------ Entries shown

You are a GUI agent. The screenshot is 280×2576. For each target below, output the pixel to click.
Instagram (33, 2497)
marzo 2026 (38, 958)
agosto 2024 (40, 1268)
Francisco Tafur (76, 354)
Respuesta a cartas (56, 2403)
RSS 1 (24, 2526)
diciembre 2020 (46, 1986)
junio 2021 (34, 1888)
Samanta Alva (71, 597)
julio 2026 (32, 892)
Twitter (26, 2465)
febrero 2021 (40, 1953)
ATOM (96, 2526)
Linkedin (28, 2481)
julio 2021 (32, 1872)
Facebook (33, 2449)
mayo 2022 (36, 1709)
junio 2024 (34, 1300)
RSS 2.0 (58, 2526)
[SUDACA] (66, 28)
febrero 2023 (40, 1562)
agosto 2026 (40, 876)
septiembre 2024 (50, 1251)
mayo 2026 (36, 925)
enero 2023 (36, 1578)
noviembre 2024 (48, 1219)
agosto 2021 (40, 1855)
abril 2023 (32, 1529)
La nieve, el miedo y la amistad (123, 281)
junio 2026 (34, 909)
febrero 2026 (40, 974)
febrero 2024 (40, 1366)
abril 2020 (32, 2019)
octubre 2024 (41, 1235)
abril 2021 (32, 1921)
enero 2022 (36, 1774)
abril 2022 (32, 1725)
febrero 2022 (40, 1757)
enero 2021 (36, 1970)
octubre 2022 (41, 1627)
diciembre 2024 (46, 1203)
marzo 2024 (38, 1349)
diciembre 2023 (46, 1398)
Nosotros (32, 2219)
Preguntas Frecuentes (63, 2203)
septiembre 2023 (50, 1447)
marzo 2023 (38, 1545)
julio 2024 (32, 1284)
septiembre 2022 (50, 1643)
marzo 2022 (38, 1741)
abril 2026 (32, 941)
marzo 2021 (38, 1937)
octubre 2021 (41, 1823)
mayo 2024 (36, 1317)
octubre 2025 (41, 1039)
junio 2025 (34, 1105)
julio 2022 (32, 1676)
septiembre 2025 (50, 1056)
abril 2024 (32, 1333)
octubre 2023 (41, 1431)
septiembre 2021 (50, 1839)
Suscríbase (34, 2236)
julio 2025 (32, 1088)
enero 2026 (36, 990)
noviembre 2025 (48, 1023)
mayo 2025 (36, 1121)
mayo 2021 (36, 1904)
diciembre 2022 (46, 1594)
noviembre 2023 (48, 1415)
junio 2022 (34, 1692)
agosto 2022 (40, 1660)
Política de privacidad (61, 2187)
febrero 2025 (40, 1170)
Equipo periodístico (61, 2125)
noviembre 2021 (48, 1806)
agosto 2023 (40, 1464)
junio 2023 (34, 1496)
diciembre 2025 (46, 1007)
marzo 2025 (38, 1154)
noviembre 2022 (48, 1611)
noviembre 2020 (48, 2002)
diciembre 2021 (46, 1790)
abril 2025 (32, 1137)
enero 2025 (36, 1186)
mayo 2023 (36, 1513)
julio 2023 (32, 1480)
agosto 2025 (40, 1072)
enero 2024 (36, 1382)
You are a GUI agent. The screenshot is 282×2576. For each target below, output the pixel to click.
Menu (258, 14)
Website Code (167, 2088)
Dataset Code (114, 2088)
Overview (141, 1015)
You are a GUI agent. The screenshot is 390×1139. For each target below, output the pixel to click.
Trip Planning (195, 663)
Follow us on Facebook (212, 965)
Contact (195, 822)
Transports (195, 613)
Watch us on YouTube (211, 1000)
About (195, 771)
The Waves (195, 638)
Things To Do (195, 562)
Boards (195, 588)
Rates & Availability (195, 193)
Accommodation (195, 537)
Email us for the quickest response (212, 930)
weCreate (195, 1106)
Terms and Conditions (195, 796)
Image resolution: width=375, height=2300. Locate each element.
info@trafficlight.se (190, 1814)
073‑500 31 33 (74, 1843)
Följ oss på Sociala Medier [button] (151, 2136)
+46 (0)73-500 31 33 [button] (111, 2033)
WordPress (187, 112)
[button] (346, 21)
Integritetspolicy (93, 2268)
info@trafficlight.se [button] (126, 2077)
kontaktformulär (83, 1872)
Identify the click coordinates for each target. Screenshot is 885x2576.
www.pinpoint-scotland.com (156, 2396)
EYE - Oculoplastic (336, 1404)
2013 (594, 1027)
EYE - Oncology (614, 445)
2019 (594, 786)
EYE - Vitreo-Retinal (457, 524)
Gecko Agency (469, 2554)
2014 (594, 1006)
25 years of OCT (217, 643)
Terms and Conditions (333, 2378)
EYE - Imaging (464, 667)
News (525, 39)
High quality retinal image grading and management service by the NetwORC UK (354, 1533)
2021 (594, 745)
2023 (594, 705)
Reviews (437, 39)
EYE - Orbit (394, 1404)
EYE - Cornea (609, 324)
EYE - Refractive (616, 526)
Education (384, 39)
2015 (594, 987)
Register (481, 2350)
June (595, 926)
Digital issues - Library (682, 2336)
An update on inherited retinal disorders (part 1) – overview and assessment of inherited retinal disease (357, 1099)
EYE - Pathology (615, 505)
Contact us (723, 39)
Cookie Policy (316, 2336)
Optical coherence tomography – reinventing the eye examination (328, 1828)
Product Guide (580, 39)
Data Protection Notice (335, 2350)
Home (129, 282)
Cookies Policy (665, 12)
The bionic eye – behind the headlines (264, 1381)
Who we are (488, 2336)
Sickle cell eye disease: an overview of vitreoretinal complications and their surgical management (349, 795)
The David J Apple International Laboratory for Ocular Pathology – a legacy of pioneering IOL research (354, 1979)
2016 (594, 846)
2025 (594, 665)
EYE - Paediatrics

------------

* [Problem requirements]
Among the entries above, find the line with "Suscríbase (34, 2236)" and the line with "junio 2023 (34, 1496)"; give again exactly these two lines and all lines between them.

* [Your response]
Suscríbase (34, 2236)
julio 2025 (32, 1088)
enero 2026 (36, 990)
noviembre 2025 (48, 1023)
mayo 2025 (36, 1121)
mayo 2021 (36, 1904)
diciembre 2022 (46, 1594)
noviembre 2023 (48, 1415)
junio 2022 (34, 1692)
agosto 2022 (40, 1660)
Política de privacidad (61, 2187)
febrero 2025 (40, 1170)
Equipo periodístico (61, 2125)
noviembre 2021 (48, 1806)
agosto 2023 (40, 1464)
junio 2023 (34, 1496)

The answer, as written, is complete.